Мама Олега решила переждать обстрел в подворотне — она выскочила из булочной, и туда тут же влетел снаряд. Больше из булочной никто не вышел. А мама выжила.
«ЖУТКО, ЧТО ТВОРИТСЯ. В МАГАЗИНАХ ПУСТО»
Со временем в городе перестал ходить транспорт. Купола соборов и храмов начали красить в зеленый цвет, чтобы они не бросались в глаза немецким летчикам. Ленинград испытывал дефицит дров. Чтобы добыть хоть какое-то пропитание, люди ехали за город и собирали на полях промерзшие листы капусты. «Жутко, что творится. Сотни людей ходили по полям и выкапывали из-под снега кочерыжки и листы. Там, где еще не успели собрать капусту, стояли сторожа с винтовками, еле-еле могущие сдержать натиск этих сотен».Из магазина пропала даже горчица.
«В магазинах пусто, хоть шаром покати. До недавнего времени на полках стояла только горчица. Теперь и она нашла себе применение. Кто-то пустил слух, что можно из горчицы делать лепешки. В следующую ночь машины скорой помощи увозили сотни отравившихся в больницы. Которые мучались в судорогах, так как горчица разъедала кишечник».
Вскоре в городе пропала вода: сначала горячая, потом и холодная.
«27 ноября решили с отцом сходить в баню. Купили билет в кассе, стали раздеваться, что-то показалось прохладно. Когда же стали мыться, то зуб на зуб не попадал — горячей воды не было. Мы наскоро окунулись и выскочили, проклиная и баню, и этот день».
«РАБОТЫ У МАМЫ МНОГО — ЦЕЛЫЙ ДЕНЬ ВЫВОЗИТ МЕРТВЫХ»

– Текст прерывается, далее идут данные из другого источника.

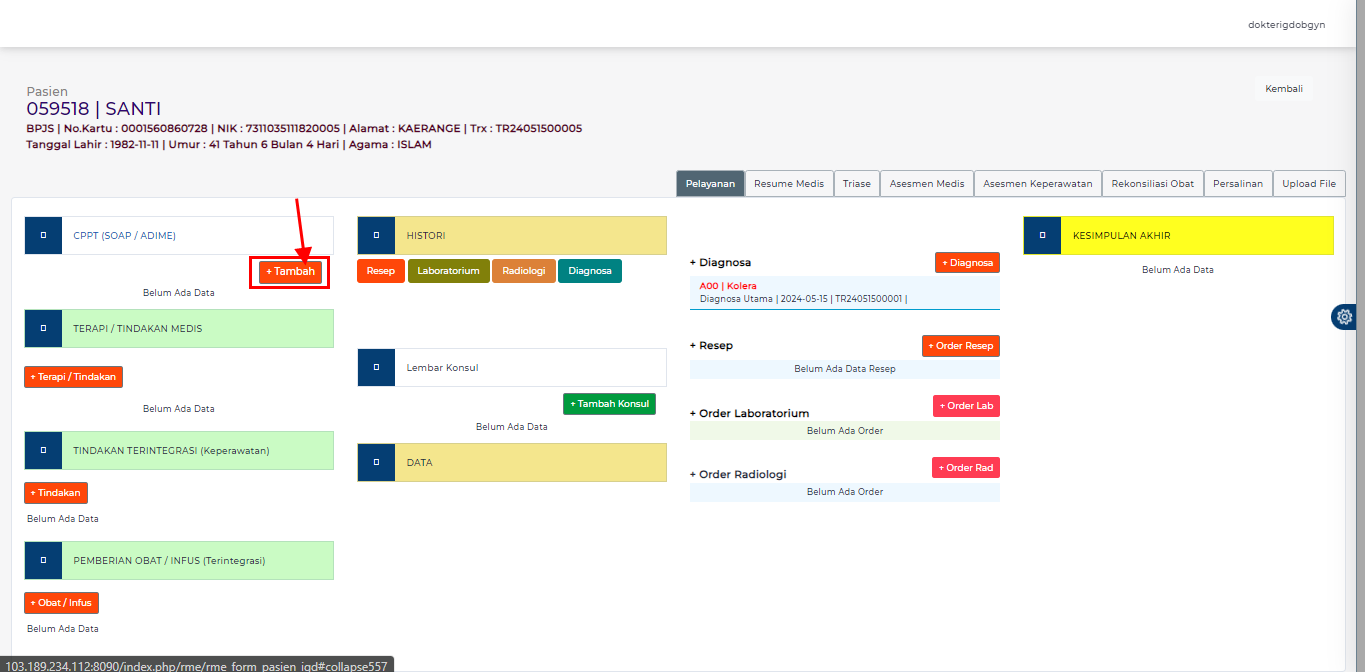Toggle the Laboratorium filter in Histori
1365x672 pixels.
click(448, 270)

С декабря власти убавили паек на хлеб и продукты. За водой приходилось ходить к Неве. На дрова шли диваны, пианино и стулья — главное было выжить. Отец Олега настолько ослаб, что больше не мог ходить на завод. Маме пришлось устроиться дворником — без рабочей карточки не проживешь. Рабочим давали по 170—200 граммов хлеба, а иждивенцам — по 125.«Работы у мамы очень много. Она целый день вывозит из нашего дома мертвых. Люди мрут как мухи… Я чувствую, что мы долго не сможем бороться за жизнь, скоро очередь за нами… Но мы пока боремся. Эти 125 гр делим на три раза — утром, днем и вечером. Прикладываем больше усилий, чтобы поменьше думать о еде, стараемся чем-нибудь заняться, но ничего не идет на ум…»

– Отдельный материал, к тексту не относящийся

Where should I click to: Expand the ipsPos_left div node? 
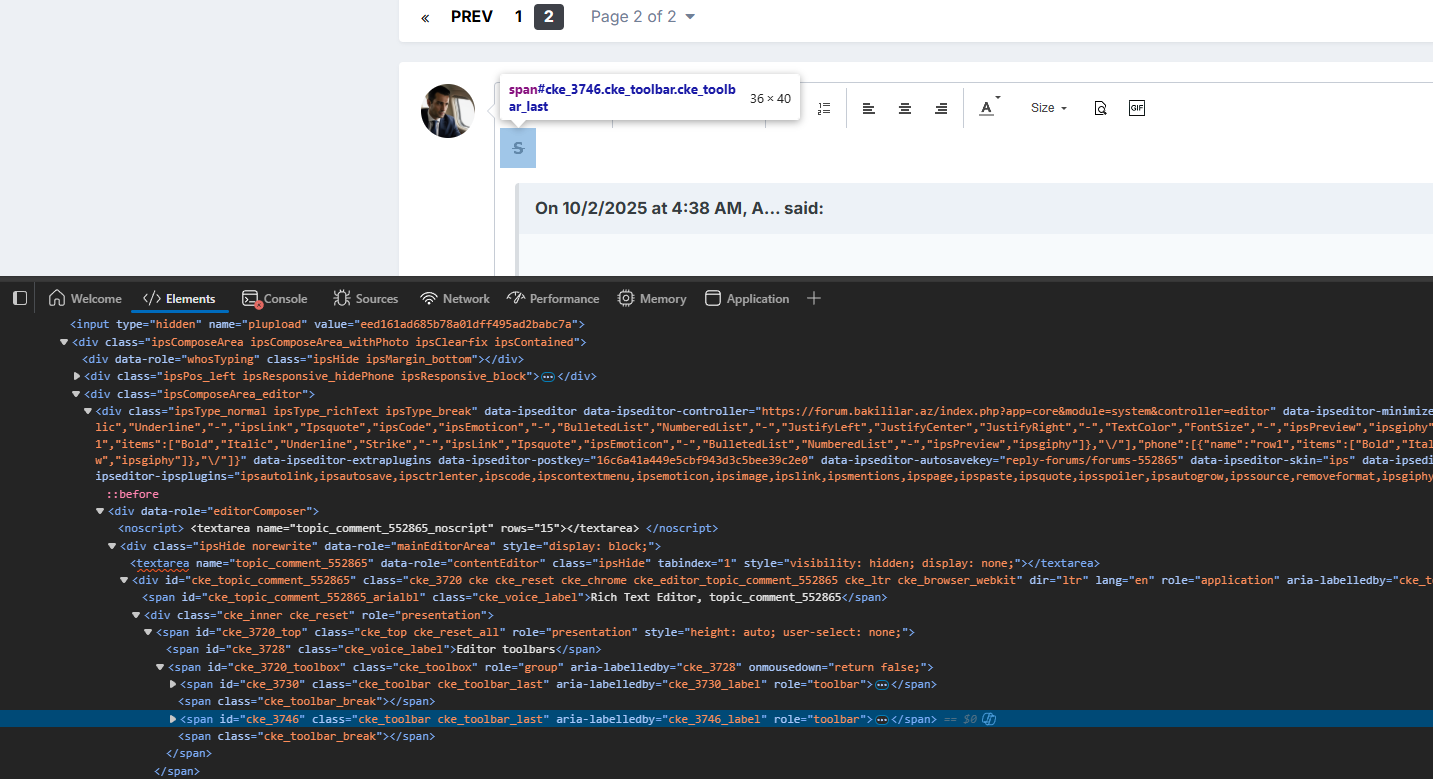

Лишения отразились и на психике горожан. В дневнике Олег попытался описать это тяжелое состояние.
«Силы покидают с каждым днем. Нервное состояние дошло до чего-то страшного. Мы уже перестали существовать как люди. Появились, как бы сказать, особые причуды. Например, обматывать голову шарфом, кашне. Это непреодолимое стремление к теплу… Если обедать, так обязательно всем вместе. А если кто-нибудь начнет противоречить, или просто похвалит, или что-нибудь скажет ласковое, сейчас же навертываются слезы и начинает трясти».
Даже дети в то время становились похожими на стариков. «Мускулы на ногах и на руках почти совсем исчезли. Ноги и руки подымались с трудом. Идти на расстояние метров 300—400 было невозможно, чтобы не отдохнуть. Лицо было как у старика изможденно. Кончики пальцев почернели и перестали чувствовать».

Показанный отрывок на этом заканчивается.